Saved entries

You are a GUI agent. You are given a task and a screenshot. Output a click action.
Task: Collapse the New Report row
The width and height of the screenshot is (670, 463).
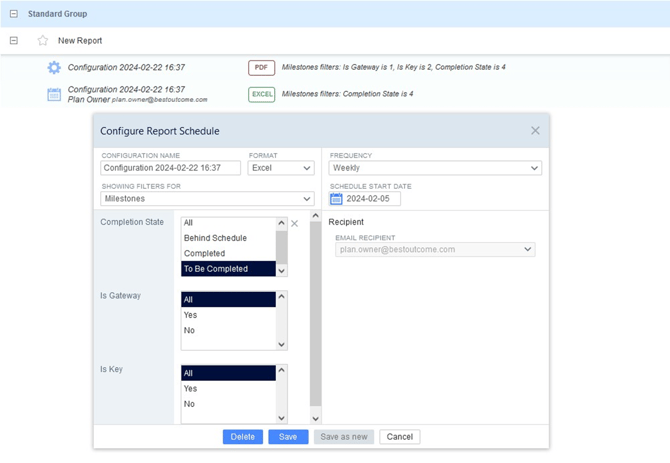point(14,41)
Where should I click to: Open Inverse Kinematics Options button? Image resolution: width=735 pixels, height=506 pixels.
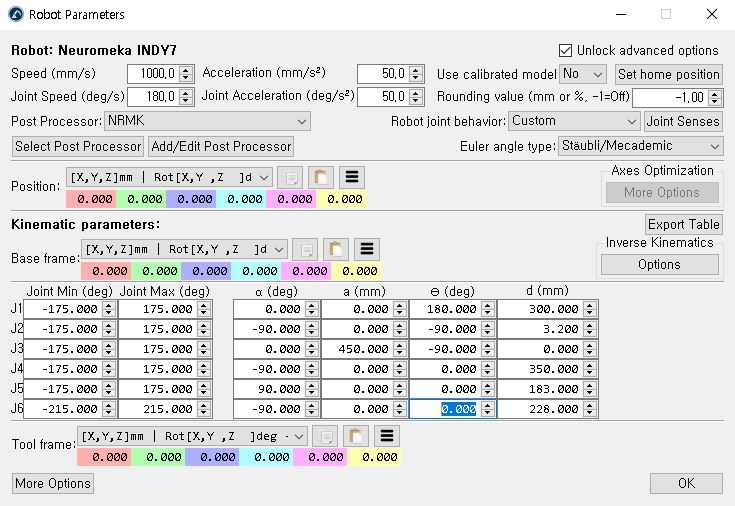(659, 265)
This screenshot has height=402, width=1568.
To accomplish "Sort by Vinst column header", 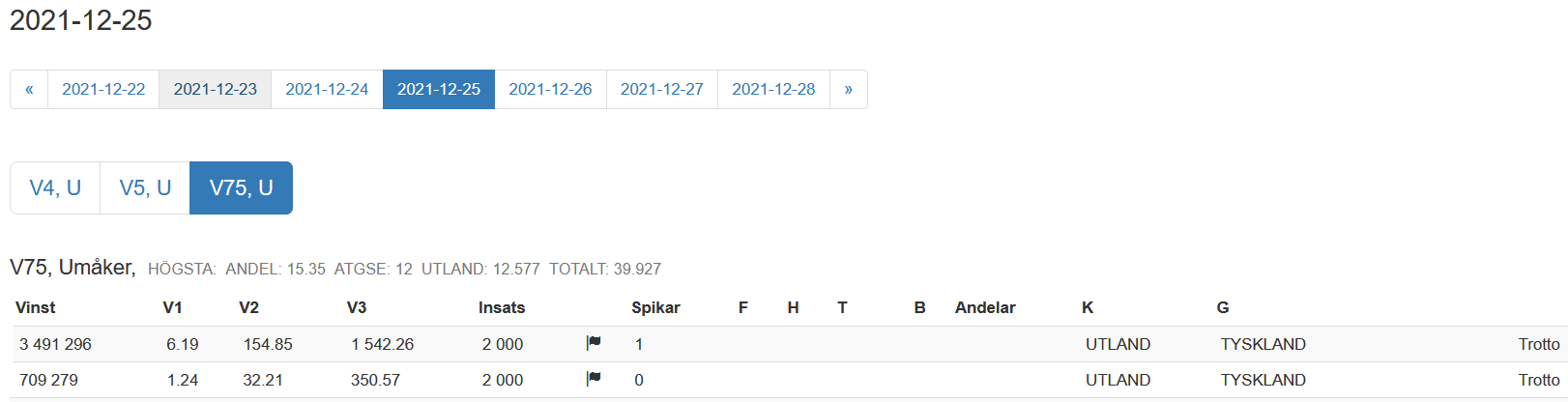I will (36, 307).
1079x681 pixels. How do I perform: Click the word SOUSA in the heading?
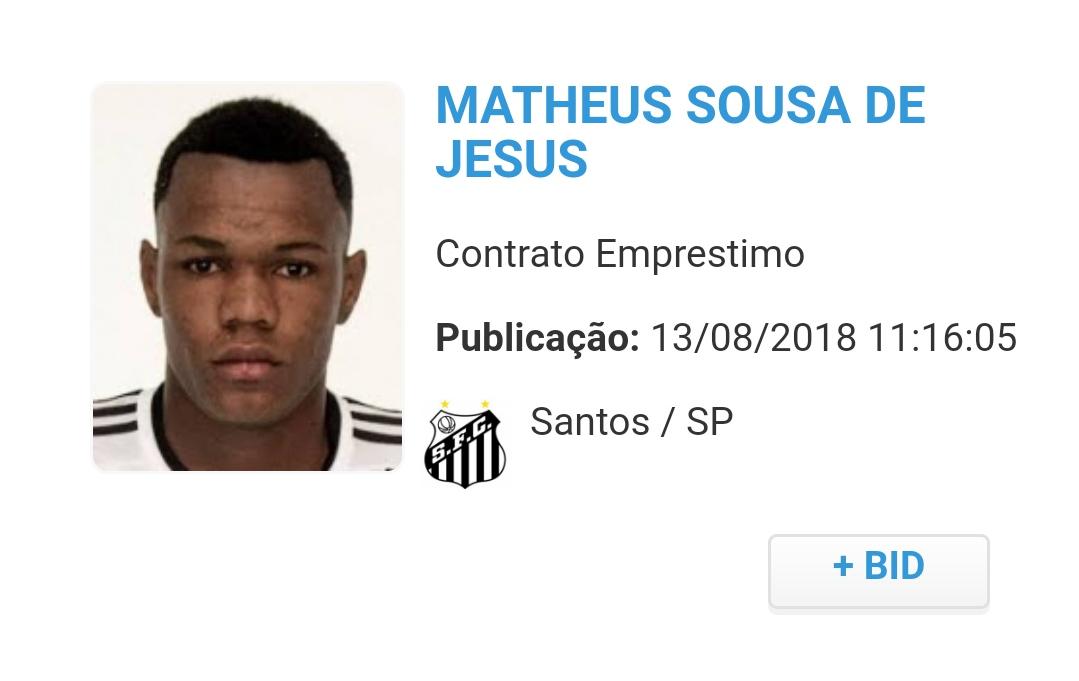point(768,106)
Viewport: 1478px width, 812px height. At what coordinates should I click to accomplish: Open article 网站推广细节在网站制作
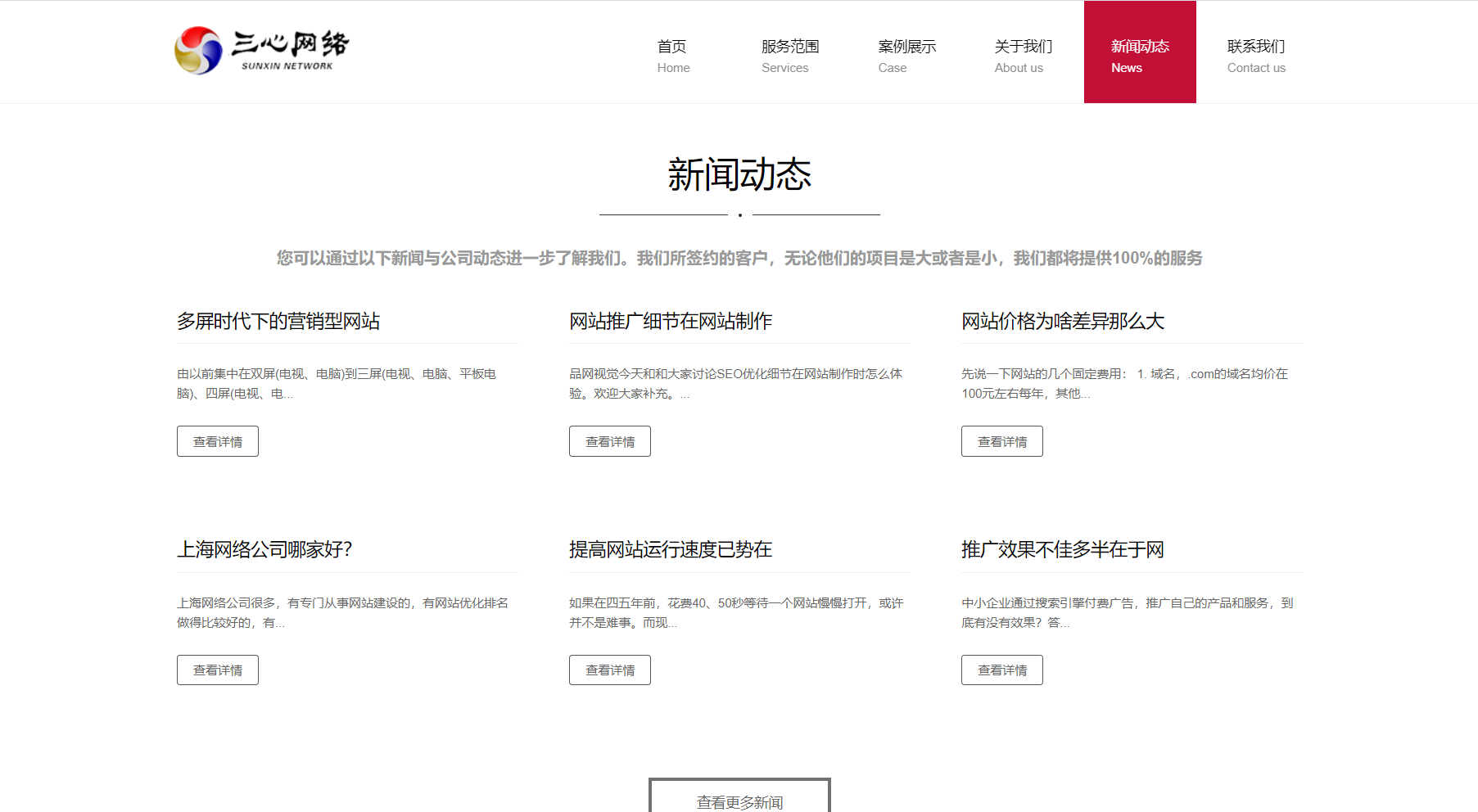[671, 322]
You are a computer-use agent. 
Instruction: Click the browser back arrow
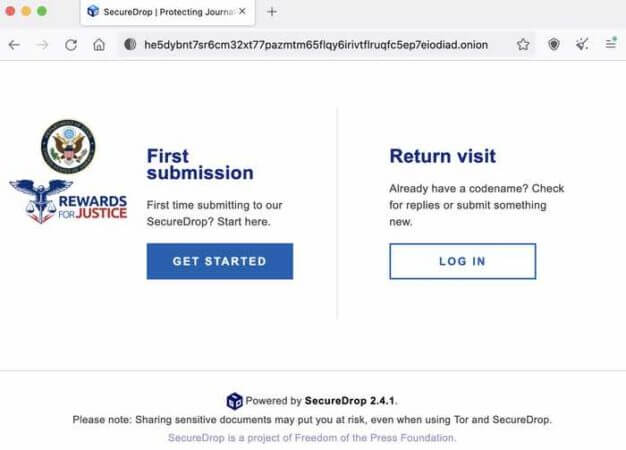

### [Assignment]
Figure out how many lines of the data above include "agent", then give the number and nothing more.

### [Answer space]
2